Paulo Dybala ha avuto un rapporto unico e simbiotico con i tifosi della Juventus, che lo hanno amato e trattato come un idolo, altalenante e a tratti conflittuale con la società, che non gli ha mai riconosciuto quella centralità che il giocatore pensava di meritare. 7 anni colmi di esultanze, notti magiche e trofei, ma anche di delusioni, stop, cadute e ripartenze: 5 scudetti, 4 Coppe Italia e 3 Supercoppe italiane, 115 gol (decimo nella classifica marcatori all time della Juventus), la maglia numero 10 ereditata dall’amico Pogba. Il primo gol Dybala lo segnò alla Lazio nel debutto in Supercoppa, il primo in Serie A invece alla Roma.
Come scrive la Gazzetta dello Sport, i dolori iniziarono invece quando arrivò Maurizio Sarri, forse il tecnico che lo ha apprezzato di più.

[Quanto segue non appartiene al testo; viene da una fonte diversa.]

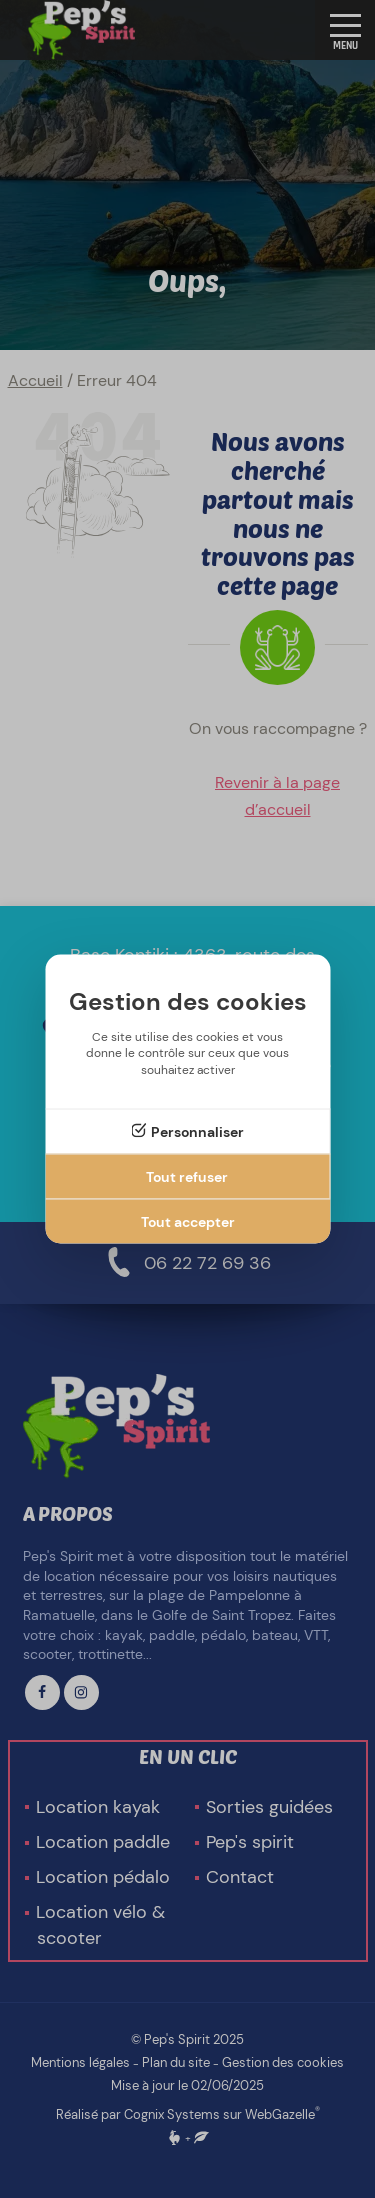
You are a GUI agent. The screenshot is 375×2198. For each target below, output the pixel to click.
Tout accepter (188, 1221)
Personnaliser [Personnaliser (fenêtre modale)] (197, 1131)
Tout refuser (187, 1176)
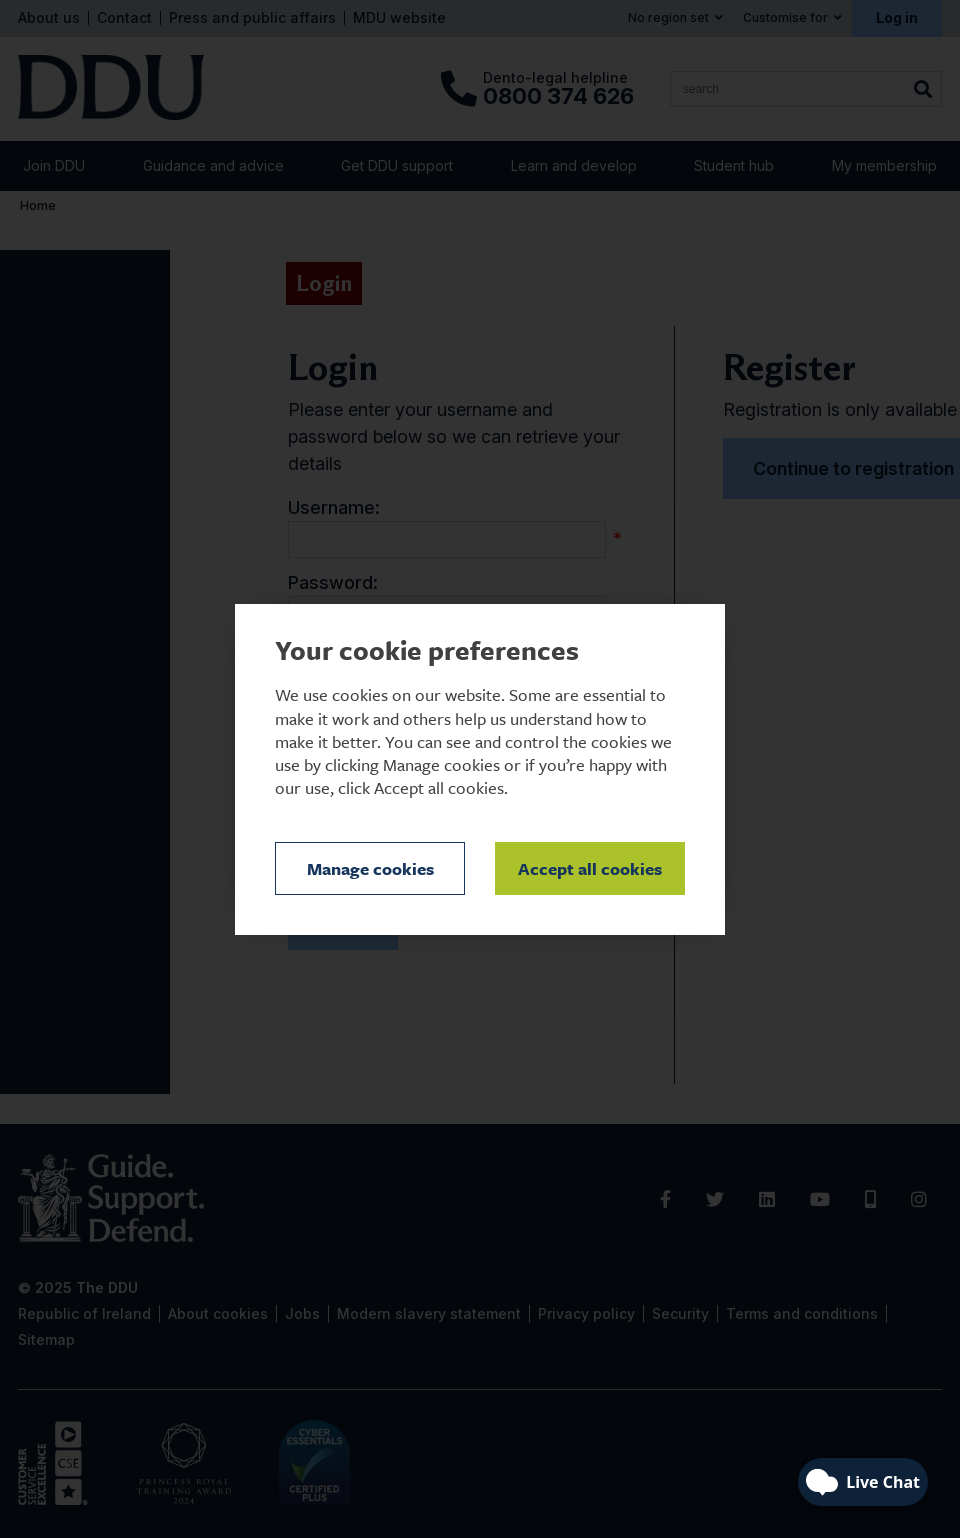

Paulo anticipò il rientro dalle ferie post Coppa America ma trovò un cartello vendesi sul suo armadietto: lo voleva il Manchester United, la Juventus aveva già fatto lo scambio con Romelu Lukaku. Rimase diversi giorni chiuso in casa, scoppiando anche in lacrime di fronte ai tecnici che erano andati a fargli registrare un video d’addio, e alla fine disse no.
Il gran rifiuto fu la prima vera crepa nel suo rapporto con il club bianconero. Qualcuno sostiene che la pietra tombale sul rinnovo venne messa dopo l’esultanza polemica con sguardo dritto in tribuna («Cercavo un amico», disse poi la Joya) arrivata dopo il gol segnato all’Udinese, in realtà la decisione era già stata presa: quando la Juve ha capito di poter acquistare Vlahovic a gennaio ha deciso di rimangiarsi l’accordo da dieci milioni. Il resto è storia nota: il club lo ha lasciato andare a zero senza fare un’offerta, neppure al ribasso, probabilmente per paura che il giocatore potesse poi accettarla. Paulo ha sofferto, perché si vedeva oramai a Torino a vita.